In ultra-large-scale task scenarios (hundreds, thousands of workers), some problems in native open source frameworks are exposed, such as inefficient thread pool scheduling, lock overhead on critical paths, inefficient execution engines, frequent small packets The overhead brought by rpc causes ParameterServer to become an obvious performance bottleneck when distributed scaling. StarServer has carried out optimizations including graph, thread scheduling, execution engine and memory, modified the send/recv semantics in the original framework to pull/push semantics, and supported the semantics in subgraph division, and implemented the ParameterServer side graph at the same time Lockfree in the execution process realizes lock-free execution and greatly improves the efficiency of concurrent execution of subgraphs. Compared with the native framework, it can improve the training performance several times, and supports linear distributed expansion of 3000worker scale.

  • SmartStage (automatic pipeline):

Sparse model training usually includes sample data reading, Embedding search, Attention/MLP calculation, etc. Sample reading and Embedding search are non-computation-intensive operations, and at the same time, computing resources (CPU, GPU) cannot be used efficiently. The dataset.prefetch interface provided in the native framework can asynchronously read sample operations, but the embedding search process involves complex processes such as feature completion and IDization, which cannot be pipelined through prefetch. The SmartStage function can automatically analyze the boundaries of asynchronous pipelines in the graph and automatically insert them, which can maximize the performance of concurrent pipelines.

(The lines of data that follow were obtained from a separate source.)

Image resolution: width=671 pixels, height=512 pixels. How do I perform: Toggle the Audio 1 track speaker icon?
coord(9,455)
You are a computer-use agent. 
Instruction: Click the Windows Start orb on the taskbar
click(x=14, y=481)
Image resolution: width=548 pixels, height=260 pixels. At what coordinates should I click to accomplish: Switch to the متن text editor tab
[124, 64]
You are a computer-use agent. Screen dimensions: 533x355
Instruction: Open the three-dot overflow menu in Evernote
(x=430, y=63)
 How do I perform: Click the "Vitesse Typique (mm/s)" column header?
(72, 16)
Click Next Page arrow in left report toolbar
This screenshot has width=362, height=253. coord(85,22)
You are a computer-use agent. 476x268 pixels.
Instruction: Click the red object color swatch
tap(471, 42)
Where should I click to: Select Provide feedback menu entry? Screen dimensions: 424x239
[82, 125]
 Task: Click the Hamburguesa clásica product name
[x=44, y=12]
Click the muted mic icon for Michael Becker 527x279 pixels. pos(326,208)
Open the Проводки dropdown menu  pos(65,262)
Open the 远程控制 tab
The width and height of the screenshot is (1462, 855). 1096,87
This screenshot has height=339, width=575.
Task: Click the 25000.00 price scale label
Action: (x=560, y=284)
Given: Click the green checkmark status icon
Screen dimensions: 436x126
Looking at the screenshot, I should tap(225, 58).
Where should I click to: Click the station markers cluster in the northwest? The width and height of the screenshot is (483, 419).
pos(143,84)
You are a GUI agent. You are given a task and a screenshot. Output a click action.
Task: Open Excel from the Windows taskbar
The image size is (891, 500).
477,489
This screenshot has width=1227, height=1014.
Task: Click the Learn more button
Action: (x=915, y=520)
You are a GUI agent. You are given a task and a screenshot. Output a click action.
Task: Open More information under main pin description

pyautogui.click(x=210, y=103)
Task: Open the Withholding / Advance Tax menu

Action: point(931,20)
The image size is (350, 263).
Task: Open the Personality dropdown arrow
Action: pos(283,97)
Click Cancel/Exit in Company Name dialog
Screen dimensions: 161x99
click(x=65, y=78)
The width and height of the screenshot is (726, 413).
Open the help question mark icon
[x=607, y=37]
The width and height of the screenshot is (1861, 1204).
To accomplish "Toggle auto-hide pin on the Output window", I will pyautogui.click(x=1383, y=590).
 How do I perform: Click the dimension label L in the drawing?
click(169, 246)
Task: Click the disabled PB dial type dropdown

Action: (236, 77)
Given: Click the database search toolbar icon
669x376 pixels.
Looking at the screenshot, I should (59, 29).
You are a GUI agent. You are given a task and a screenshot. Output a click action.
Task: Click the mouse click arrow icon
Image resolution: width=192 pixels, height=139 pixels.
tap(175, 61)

  • PRMalloc (memory allocator):

How to use memory efficiently and effectively is very important for the training of sparse models. The allocation of large blocks of memory in sparse scene model training results in a large number of minor pagefaults. In addition, the efficiency of multi-thread allocation has a serious problem of concurrent allocation efficiency. Aiming at the characteristics of sparse model training forward and backward, Graph calculation mode is relatively fixed and multiple rounds of repeated iterations, DeepRec has designed a set of memory management solutions for deep learning tasks to improve memory usage efficiency and system performance. Using the PRMalloc provided in DeepRec can greatly reduce the minor pagefault during the training process and improve the efficiency of multi-threaded concurrent memory allocation and release.

  • PMEM allocator:

The PMEM allocator implemented by the underlying libpmem library of PMDK divides a space mapped from PMEM into segments, and each segment is divided into blocks. Block is the smallest allocation unit of the allocator. To avoid thread competition, the thread that allocates the block caches some free space, including a set of segments and free lists. A free list and segment are maintained for each record size (several blocks) in the available space. The segment corresponding to each record size only allocates the PMEM space of that size, and all pointers in the free list corresponding to each record size point to the free space corresponding to the record size. In addition, in order to balance the resources of each thread cache, a background thread periodically moves the free list in the thread cache to the background pool, and the resources in the pool are shared by all foreground threads. Experiments show that the memory allocator based on persistent memory has little difference between the training performance of large models and the training performance based on DRAM, but TCO will have great advantages.

Deployment and Serving

  • Incremental model export and loading:

Businesses that require high timeliness require frequent online model updates, often at the minute or even second level. For super large models of TB-10TB level, it is difficult to complete the generation of models at the minute level and go online. In addition, the training and prediction of very large models have problems such as waste of resources and increased delay of multi-node Serving. DeepRec provides incremental model output and loading capabilities, which greatly accelerates the generation and loading of very large models.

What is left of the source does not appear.